On Mon, 17 Mar 2003, Dan Mills wrote:
On Monday, March 17, 2003, at 05:07 PM, Dan Mills wrote:
On Monday, March 17, 2003, at 03:42 PM, Andreas Aardal Hanssen wrote:
.foo -> .foo ..foo -> .foo
How does that sound?
Why is that special-cased?
I see why - to differentiate it from "foo", which would map to "foo".
I am not terribly pleased with the solution, but I don't see a clean way to do it, either.
But why is there any need to do it at all?
I'm not sure what you are referring to. The need to differentiate "foo" from ".foo" seems obvious enough :-)
Maybe you mean the need to allow dots to be used at all. I think the reason is this-
* Dots have to be allowed in the filesystem (Maildir++ legacy).
* Dots are not required in the filesystem (User requested, hence IMAPdir).
* There is a need to disambiguate the same mailbox name with and without a leading dot, then.
I think it would be valid to specify in the IMAPdir spec that the agent creating the mailbox needs to check for the same mailbox with/without the leading dot, and refuse to create it if it's already there. I don't think that would be the best solution, though--I like Andy's suggestion better.
The only alternative I can think of is Charlie Bradie's suggestion of simply banning dots in mailbox names, which I was in favor of at first.
Brady, please. What a terrible thing to do on St Patrick's Day!
Yow, so sorry :-P I guess I'll have to drink a couple of extra guinesses to make up for that!

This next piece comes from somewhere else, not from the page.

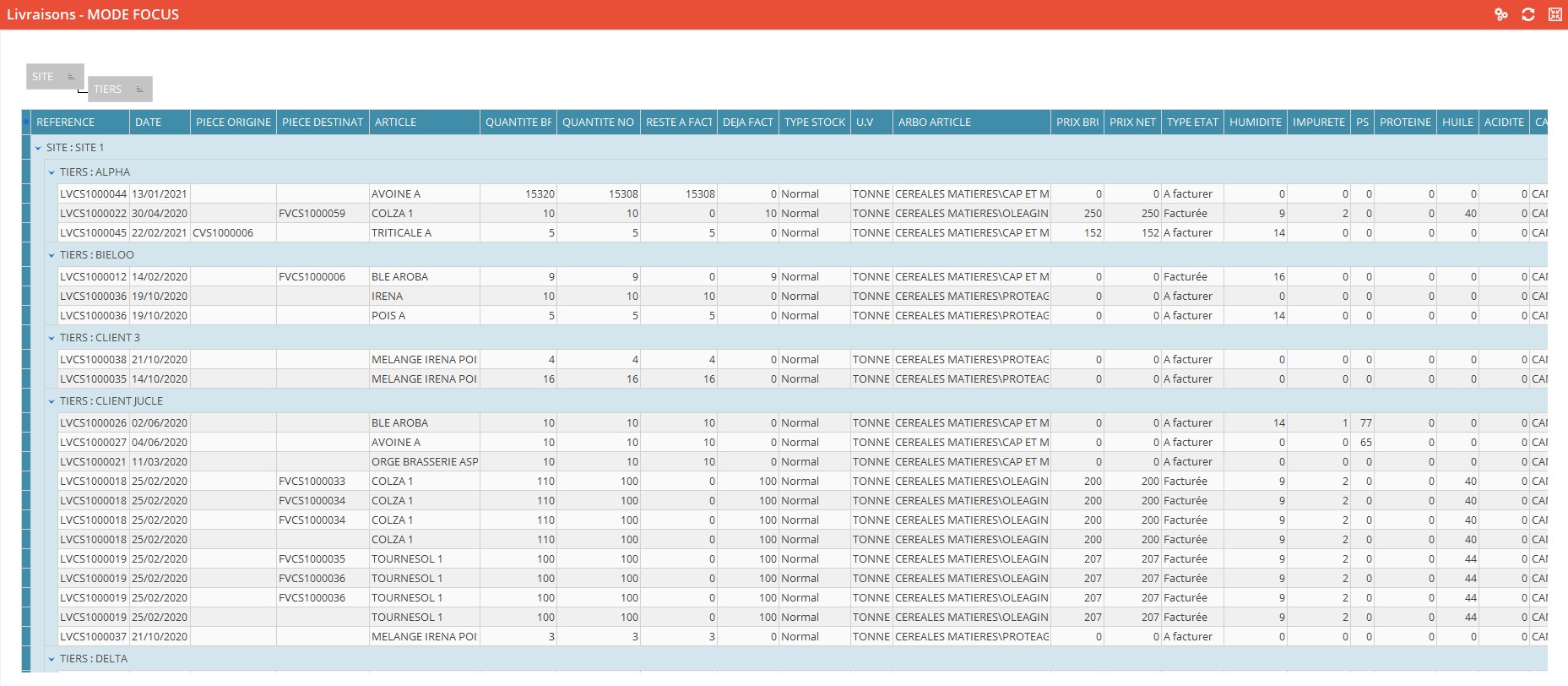This screenshot has height=686, width=1568.
Task: Click the ARTICLE column header
Action: [424, 122]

But that just creates more problems when the user decides to manually move in an mbox file called "foo" into the IMAPdir.

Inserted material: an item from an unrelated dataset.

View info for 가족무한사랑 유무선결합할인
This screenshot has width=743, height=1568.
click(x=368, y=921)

The current suggestion has no support for mbox files. But even if it did -
why is there any need for bincimap to support manually moved files?
There are an infinite numbers of ways to break bincimap by adding,
deleting or modifying the files that bincimap needs to work - that might
just be one of them.
My comments are the same with maildirs, really. But the IMAPdir draft definitely mentions mbox files: http://www.bincimap.andreas.hanssen.name/bincimap-imapdir.html
My comments were about the IMAPdir structure and its intended interpretation, not about policy imposed by binc imap. The hole that I pointed out in IMAPdir needs to be addressed in the IMAPdir spec, not as policy in binc imap.
So no, binc imap doesn't have to support manually moved files. But IMAPdir does.